A equipa de investigação da Universidade de Stanford identificou, num estudo com ratinhos, uma ligação directa entre a perda de cartilagem associada ao envelhecimento e uma única proteína. A descoberta aponta para abordagens terapêuticas que, no futuro, poderão ajudar pessoas idosas a recuperar mobilidade e a reduzir o desconforto.
15-PGDH: a proteína associada ao envelhecimento e à osteoartrose
A proteína 15-PGDH já tinha sido amplamente relacionada com o envelhecimento: a sua presença aumenta com a idade e ela interfere com moléculas responsáveis pela reparação dos tecidos e pela diminuição da inflamação.
Com base nisso, os cientistas colocaram a hipótese de a 15-PGDH também participar no desenvolvimento da osteoartrose, uma condição em que o esforço e o desgaste das articulações conduzem à degradação do colagénio na cartilagem, provocando inflamação e dor.
Resultados em ratinhos: cartilagem mais espessa e menor progressão da lesão
Em ensaios com ratinhos idosos, a cartilagem do joelho - anteriormente desgastada - tornou-se mais espessa depois da administração de um inibidor de 15-PGDH. Noutros testes, realizados com ratinhos jovens que tinham sofrido lesão, o mesmo inibidor protegeu contra os efeitos habituais da osteoartrose induzida por traumatismo.
Num modelo experimental adicional, os investigadores provocaram em ratinhos uma lesão equivalente à do ligamento cruzado anterior e, em seguida, aplicaram o tratamento. Ao contrário do que costuma acontecer nestes modelos, a osteoartrose não se desenvolveu.
Até aqui, várias tentativas de regeneração da cartilagem tinham recorrido a células estaminais. No entanto, ao inibir a 15-PGDH, esse factor deixou de ser necessário: em vez disso, as células condrócitos, responsáveis por produzir e manter a cartilagem, passaram a um estado mais saudável e funcional.
"Esta é uma nova forma de regenerar tecido adulto e tem uma promessa clínica significativa para tratar artrite causada pelo envelhecimento ou por lesão", afirma a microbiologista Helen Blau. "Estávamos à procura de células estaminais, mas é evidente que não estão envolvidas. É muito entusiasmante."

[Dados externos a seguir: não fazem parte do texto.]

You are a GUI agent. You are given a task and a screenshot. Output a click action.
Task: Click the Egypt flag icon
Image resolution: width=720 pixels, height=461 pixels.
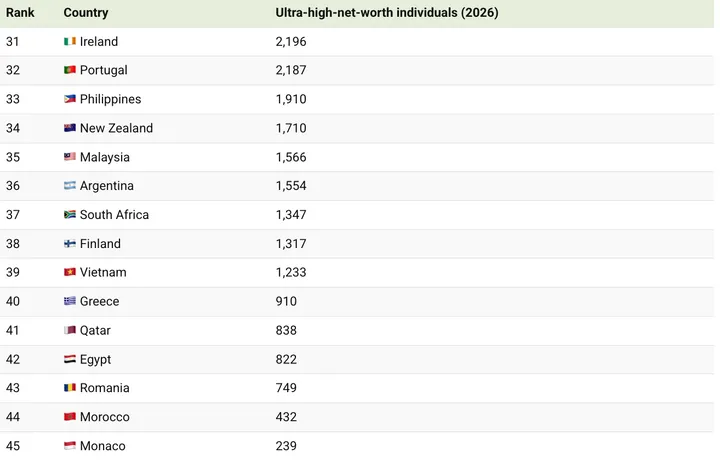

Os ratinhos tratados também apresentaram uma marcha mais estável, o que sugere menos dor, e foi observado que colocavam mais peso na perna lesionada - indícios de que a recuperação da cartilagem se traduziu numa melhoria do estado físico.
Evidência em tecido humano: maior rigidez e menos inflamação
A mesma abordagem foi testada em amostras de tecido humano recolhidas de pessoas submetidas a cirurgia de substituição do joelho. Tal como nos ratinhos, surgiram sinais claros de regeneração: a cartilagem ficou mais rígida e mostrou menos indicadores de inflamação.
"O mecanismo é bastante marcante e mudou realmente a nossa perspectiva sobre como a regeneração de tecidos pode ocorrer", diz a cientista ortopédica Nidhi Bhutani. "É claro que um grande conjunto de células já existentes na cartilagem está a alterar os seus padrões de expressão genética."
"E ao direccionarmos estas células para a regeneração, podemos ter a oportunidade de gerar um impacto global maior na prática clínica."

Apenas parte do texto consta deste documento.